As criancinhas, adolescentes retardados mas com barba no meio da acne devem ter-se rido à gargalhada e, para estarem em consonância com a quadra, mandaram o filme dos acontecimentos para o You Tube. Lá terão pensado que se eles se divertiam seria egoísmo não partilharem com o mundo que vê tais alarvidades a sua sã alegria adolescente.
Claro que o escandalo rebentou. A escola já está atarefadíssima a inquirir, diz-se que os rapazinhos terão pedido desculpas à “sôtora”, que esta as aceitou, mas que o inquérito prossegue.
A primeira declaração que me deixa perplexo é da sempre surpreendente directora regional de educação do Norte, aquela mesma que mandou borda fora um funcionário por este, num momento de ócio, ter chamado nomes à mãe do senhor presdiente do conselho de ministros.
A senhora dirigente, de sua graça Margarida Moreira, disse, e cito, que o episódio não passou de “uma brincadeira de mau gosto que excedeu os limites do bom senso”. Analisemos: será que há brincadeiras de mau gosto que não passem os limites do bom senso? Será que há bom senso no mau gosto de certas brincadeiras? Será que uma pistola falsa mas em tudo ou quase igual às verdadeiras não assusta um qualquer mortal? Será que quando nos apontam uma pistola devemos agarrarmo-nos à barriga, romper numa gargalhada e até, para mostrar que apreciamos o humor da situação, convidar o atirador a disparar, como em tempos remotos um francês burro e temerário fez (messieurs les anglais tirez les premiers, terá dito numa batalha que, obviamente, perdeu. Os bifes não se fizeram rogados e limparam logo o sebo a uma boa quantidade de inimigos...)?
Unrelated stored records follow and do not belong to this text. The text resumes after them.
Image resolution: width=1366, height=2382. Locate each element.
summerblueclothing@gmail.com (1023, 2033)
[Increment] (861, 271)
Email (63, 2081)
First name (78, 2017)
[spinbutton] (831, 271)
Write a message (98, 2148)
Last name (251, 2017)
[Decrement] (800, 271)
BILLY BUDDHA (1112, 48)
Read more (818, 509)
Será que isto era só uma brincadeira? Será que trazer a pistola, ameaçar a professora, mandar o filme para o éter é apenas um gracejo de mau gosto, uma pequena judiaria que dada a época natalícia debe ser descontada na ração de rabanadas e bolo rei dos jovens graciosos?
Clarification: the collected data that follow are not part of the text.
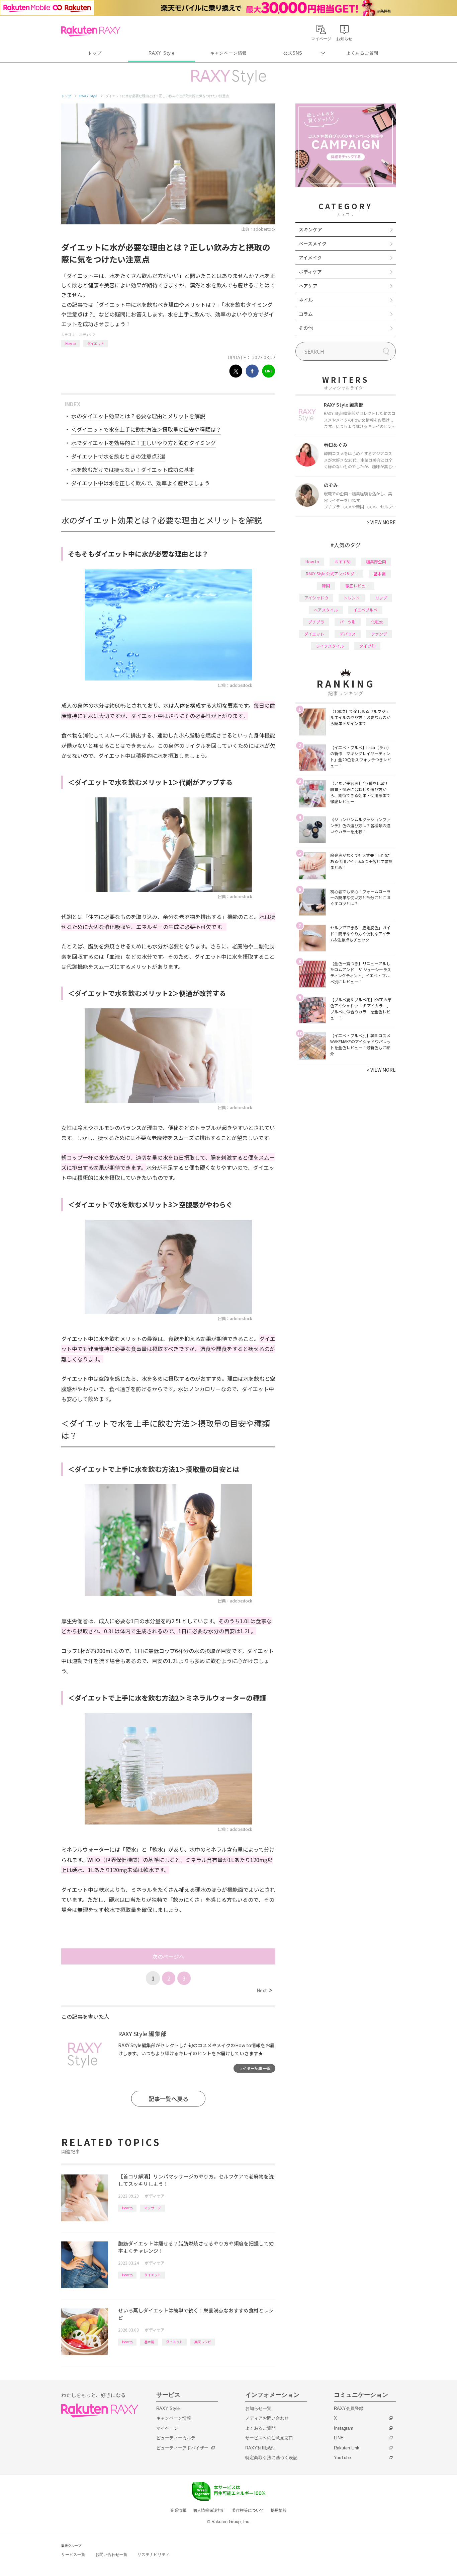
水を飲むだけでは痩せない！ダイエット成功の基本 (132, 470)
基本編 (149, 2341)
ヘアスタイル (326, 610)
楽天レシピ (202, 2341)
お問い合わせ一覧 (111, 2554)
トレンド (352, 597)
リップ (381, 597)
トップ (94, 53)
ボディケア (87, 334)
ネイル (306, 299)
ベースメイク (313, 243)
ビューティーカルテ (175, 2437)
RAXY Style (162, 53)
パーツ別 (348, 622)
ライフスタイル (330, 646)
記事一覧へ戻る (168, 2098)
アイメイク (310, 257)
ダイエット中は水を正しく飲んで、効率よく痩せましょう (140, 483)
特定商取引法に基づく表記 (271, 2457)
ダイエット (95, 343)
Suponhamos que a professora tivesse tentado tirar a arma ao menino rabino. Teria este entregado a arma ou, à cautela e com um safanão, tentaria frustrar os impetos guerreiros e auto-defensivos da professora? E o resto dos hilariantes coleguinhas? Teriam continuado a filmar, ou pôr-se-iam virilmente do lado do pequeno pistoleiro?
É para isso que servem as aulas mesmo num bairro tão problemático como o do Cerco no Porto?
Agora a senhora presidente do Conselho Executivo, de sua graça Ludovina Costa, ao mesmo tempo que com uma mão manda instaurar um inquérito disciplinar vem com a outra mãozinha “desvalorizar o caso considerando que aquela turma é de miúdos simpáticos”. Ou seja para a dona Ludovina o mau gosto que excede (Jesus! Ninguém ensinará esta gente a falar português?) o bom senso não merecia tanta maçada. A chatice é que isto se sabe cá fora e portanto há que ffingir um inquérito para daqui a dias se saber que na tal escola está “tudo como dantes, quartel general em Abrantes”.
Porque é isso que vai acontecer, não tenham quaisquer dúvidas. Esta gente sempre pressurosa a cascar nos que dizem piadas sobre as autoridades legítimas, acha que os “meninos” mesmo se grandinhos são anjinhos de Rousseau, nada se lhes deve levar a mal. Ou quase: a idade e a “escola inclusiva” perdoam tudo, justificam tudo.
A senhora directora da educação do norte (sublinho este ponto porque esta educação tem pouco a ver com a outra a do dicionário, a que costumamos a ssociar à preparação para a cidadania, para a vida adulta, para o conhecimento, cultura e progrsso humanos) reforça, como aliás se esperaria, o clima natalício de indulgencia plenária. OS miúdos já foram reguilas mas agora, integrados num curso de Desporto (tiro ao alvo?) recuperam do insucesso escolar.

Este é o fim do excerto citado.